Direction –
Rewrite the lines from the one with "This screenshot has width=1024, height=640." to the one with "point(536,55)", changing "pilcrow icon" to "pilcrow button" and leaving everything else as is.

Available data –
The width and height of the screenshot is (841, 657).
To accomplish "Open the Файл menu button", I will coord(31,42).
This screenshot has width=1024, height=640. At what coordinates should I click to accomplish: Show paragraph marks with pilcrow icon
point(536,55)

--

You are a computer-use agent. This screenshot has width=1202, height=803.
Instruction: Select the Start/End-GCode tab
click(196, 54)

Task output –
This screenshot has width=1024, height=640. At what coordinates should I click to accomplish: Show paragraph marks with pilcrow button
point(536,55)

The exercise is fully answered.